[Data for processing Boundary: Start]
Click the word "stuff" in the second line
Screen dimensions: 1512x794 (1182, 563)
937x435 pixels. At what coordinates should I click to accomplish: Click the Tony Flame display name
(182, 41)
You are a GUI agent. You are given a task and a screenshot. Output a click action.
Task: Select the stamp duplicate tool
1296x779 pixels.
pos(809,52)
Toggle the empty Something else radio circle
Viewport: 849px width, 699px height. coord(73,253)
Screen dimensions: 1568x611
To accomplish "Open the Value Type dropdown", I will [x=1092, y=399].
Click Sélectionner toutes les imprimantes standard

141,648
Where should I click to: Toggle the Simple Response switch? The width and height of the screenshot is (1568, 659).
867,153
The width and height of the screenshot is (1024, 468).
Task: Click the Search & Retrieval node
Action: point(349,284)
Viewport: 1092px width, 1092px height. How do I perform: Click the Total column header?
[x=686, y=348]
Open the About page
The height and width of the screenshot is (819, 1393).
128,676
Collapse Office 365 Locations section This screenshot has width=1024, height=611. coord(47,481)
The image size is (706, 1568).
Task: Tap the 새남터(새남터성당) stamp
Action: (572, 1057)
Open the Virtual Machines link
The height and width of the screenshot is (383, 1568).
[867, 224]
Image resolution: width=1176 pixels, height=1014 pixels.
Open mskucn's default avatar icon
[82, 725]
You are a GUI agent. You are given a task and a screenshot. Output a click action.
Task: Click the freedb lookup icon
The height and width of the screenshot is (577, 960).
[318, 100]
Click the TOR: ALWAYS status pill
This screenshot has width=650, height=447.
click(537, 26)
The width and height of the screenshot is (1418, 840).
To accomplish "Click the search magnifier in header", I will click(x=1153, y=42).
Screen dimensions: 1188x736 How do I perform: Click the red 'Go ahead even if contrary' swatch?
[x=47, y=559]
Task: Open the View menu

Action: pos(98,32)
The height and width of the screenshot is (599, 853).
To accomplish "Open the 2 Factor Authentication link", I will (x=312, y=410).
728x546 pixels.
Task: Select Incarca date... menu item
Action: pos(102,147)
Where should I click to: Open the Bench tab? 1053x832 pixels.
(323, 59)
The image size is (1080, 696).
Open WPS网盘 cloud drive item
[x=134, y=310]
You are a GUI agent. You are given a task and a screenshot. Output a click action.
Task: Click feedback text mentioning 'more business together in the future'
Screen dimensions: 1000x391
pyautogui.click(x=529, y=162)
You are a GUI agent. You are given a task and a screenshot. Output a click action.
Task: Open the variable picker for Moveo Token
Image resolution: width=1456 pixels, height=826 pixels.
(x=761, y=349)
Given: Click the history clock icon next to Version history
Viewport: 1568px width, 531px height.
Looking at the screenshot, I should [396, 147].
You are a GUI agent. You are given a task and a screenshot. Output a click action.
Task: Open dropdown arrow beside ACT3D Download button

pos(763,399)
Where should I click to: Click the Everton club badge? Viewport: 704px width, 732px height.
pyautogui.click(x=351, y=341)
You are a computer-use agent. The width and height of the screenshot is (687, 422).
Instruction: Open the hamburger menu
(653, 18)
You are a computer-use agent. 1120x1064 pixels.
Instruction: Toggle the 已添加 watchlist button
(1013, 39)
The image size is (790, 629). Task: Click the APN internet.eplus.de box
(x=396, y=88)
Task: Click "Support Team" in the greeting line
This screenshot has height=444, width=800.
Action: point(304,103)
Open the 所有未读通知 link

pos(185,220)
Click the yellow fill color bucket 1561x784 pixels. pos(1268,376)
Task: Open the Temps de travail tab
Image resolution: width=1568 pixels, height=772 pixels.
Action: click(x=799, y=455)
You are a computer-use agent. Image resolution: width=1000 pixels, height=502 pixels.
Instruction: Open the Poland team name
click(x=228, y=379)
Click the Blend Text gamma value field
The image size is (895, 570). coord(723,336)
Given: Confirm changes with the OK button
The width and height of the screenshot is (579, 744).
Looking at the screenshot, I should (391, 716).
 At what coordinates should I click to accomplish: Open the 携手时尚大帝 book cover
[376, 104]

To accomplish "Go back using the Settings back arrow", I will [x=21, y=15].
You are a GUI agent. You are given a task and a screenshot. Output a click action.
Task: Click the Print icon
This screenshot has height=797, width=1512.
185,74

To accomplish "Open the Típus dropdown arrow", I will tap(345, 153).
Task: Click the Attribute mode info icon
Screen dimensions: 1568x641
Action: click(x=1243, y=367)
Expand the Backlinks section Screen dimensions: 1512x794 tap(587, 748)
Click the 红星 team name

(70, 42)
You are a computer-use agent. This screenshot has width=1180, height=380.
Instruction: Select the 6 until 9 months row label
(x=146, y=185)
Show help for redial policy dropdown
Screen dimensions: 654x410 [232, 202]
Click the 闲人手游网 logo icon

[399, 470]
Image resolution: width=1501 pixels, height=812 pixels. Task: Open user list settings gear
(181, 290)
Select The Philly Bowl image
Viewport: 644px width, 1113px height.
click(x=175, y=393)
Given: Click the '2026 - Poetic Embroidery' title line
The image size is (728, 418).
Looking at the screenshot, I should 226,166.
[Data for processing Boundary: End]
Aim of the exercise: Copy the full listing word for word.

Solution for this exercise:
Click the word "stuff" in the second line
Screen dimensions: 1512x794 (1182, 563)
937x435 pixels. At what coordinates should I click to accomplish: Click the Tony Flame display name
(182, 41)
You are a GUI agent. You are given a task and a screenshot. Output a click action.
Task: Select the stamp duplicate tool
1296x779 pixels.
pos(809,52)
Toggle the empty Something else radio circle
Viewport: 849px width, 699px height. coord(73,253)
Screen dimensions: 1568x611
To accomplish "Open the Value Type dropdown", I will [x=1092, y=399].
Click Sélectionner toutes les imprimantes standard

141,648
Where should I click to: Toggle the Simple Response switch? The width and height of the screenshot is (1568, 659).
867,153
The width and height of the screenshot is (1024, 468).
Task: Click the Search & Retrieval node
Action: point(349,284)
Viewport: 1092px width, 1092px height. How do I perform: Click the Total column header?
[x=686, y=348]
Open the About page
The height and width of the screenshot is (819, 1393).
128,676
Collapse Office 365 Locations section This screenshot has width=1024, height=611. coord(47,481)
The image size is (706, 1568).
Task: Tap the 새남터(새남터성당) stamp
Action: (572, 1057)
Open the Virtual Machines link
The height and width of the screenshot is (383, 1568).
[867, 224]
Image resolution: width=1176 pixels, height=1014 pixels.
Open mskucn's default avatar icon
[82, 725]
You are a GUI agent. You are given a task and a screenshot. Output a click action.
Task: Click the freedb lookup icon
The height and width of the screenshot is (577, 960).
[318, 100]
Click the TOR: ALWAYS status pill
This screenshot has width=650, height=447.
click(537, 26)
The width and height of the screenshot is (1418, 840).
To accomplish "Click the search magnifier in header", I will click(x=1153, y=42).
Screen dimensions: 1188x736 How do I perform: Click the red 'Go ahead even if contrary' swatch?
[x=47, y=559]
Task: Open the View menu

Action: pos(98,32)
The height and width of the screenshot is (599, 853).
To accomplish "Open the 2 Factor Authentication link", I will (x=312, y=410).
728x546 pixels.
Task: Select Incarca date... menu item
Action: pos(102,147)
Where should I click to: Open the Bench tab? 1053x832 pixels.
(323, 59)
The image size is (1080, 696).
Open WPS网盘 cloud drive item
[x=134, y=310]
You are a GUI agent. You are given a task and a screenshot. Output a click action.
Task: Click feedback text mentioning 'more business together in the future'
Screen dimensions: 1000x391
pyautogui.click(x=529, y=162)
You are a GUI agent. You are given a task and a screenshot. Output a click action.
Task: Open the variable picker for Moveo Token
Image resolution: width=1456 pixels, height=826 pixels.
(x=761, y=349)
Given: Click the history clock icon next to Version history
Viewport: 1568px width, 531px height.
Looking at the screenshot, I should [396, 147].
You are a GUI agent. You are given a task and a screenshot. Output a click action.
Task: Open dropdown arrow beside ACT3D Download button

pos(763,399)
Where should I click to: Click the Everton club badge? Viewport: 704px width, 732px height.
pyautogui.click(x=351, y=341)
You are a computer-use agent. The width and height of the screenshot is (687, 422).
Instruction: Open the hamburger menu
(653, 18)
You are a computer-use agent. 1120x1064 pixels.
Instruction: Toggle the 已添加 watchlist button
(1013, 39)
The image size is (790, 629). Task: Click the APN internet.eplus.de box
(x=396, y=88)
Task: Click "Support Team" in the greeting line
This screenshot has height=444, width=800.
Action: point(304,103)
Open the 所有未读通知 link

pos(185,220)
Click the yellow fill color bucket 1561x784 pixels. pos(1268,376)
Task: Open the Temps de travail tab
Image resolution: width=1568 pixels, height=772 pixels.
Action: click(x=799, y=455)
You are a computer-use agent. Image resolution: width=1000 pixels, height=502 pixels.
Instruction: Open the Poland team name
click(x=228, y=379)
Click the Blend Text gamma value field
The image size is (895, 570). coord(723,336)
Given: Confirm changes with the OK button
The width and height of the screenshot is (579, 744).
Looking at the screenshot, I should (391, 716).
 At what coordinates should I click to accomplish: Open the 携手时尚大帝 book cover
[376, 104]

To accomplish "Go back using the Settings back arrow", I will [x=21, y=15].
You are a GUI agent. You are given a task and a screenshot. Output a click action.
Task: Click the Print icon
This screenshot has height=797, width=1512.
185,74

To accomplish "Open the Típus dropdown arrow", I will tap(345, 153).
Task: Click the Attribute mode info icon
Screen dimensions: 1568x641
Action: click(x=1243, y=367)
Expand the Backlinks section Screen dimensions: 1512x794 tap(587, 748)
Click the 红星 team name

(70, 42)
You are a computer-use agent. This screenshot has width=1180, height=380.
Instruction: Select the 6 until 9 months row label
(x=146, y=185)
Show help for redial policy dropdown
Screen dimensions: 654x410 [232, 202]
Click the 闲人手游网 logo icon

[399, 470]
Image resolution: width=1501 pixels, height=812 pixels. Task: Open user list settings gear
(181, 290)
Select The Philly Bowl image
Viewport: 644px width, 1113px height.
click(x=175, y=393)
Given: Click the '2026 - Poetic Embroidery' title line
The image size is (728, 418).
Looking at the screenshot, I should 226,166.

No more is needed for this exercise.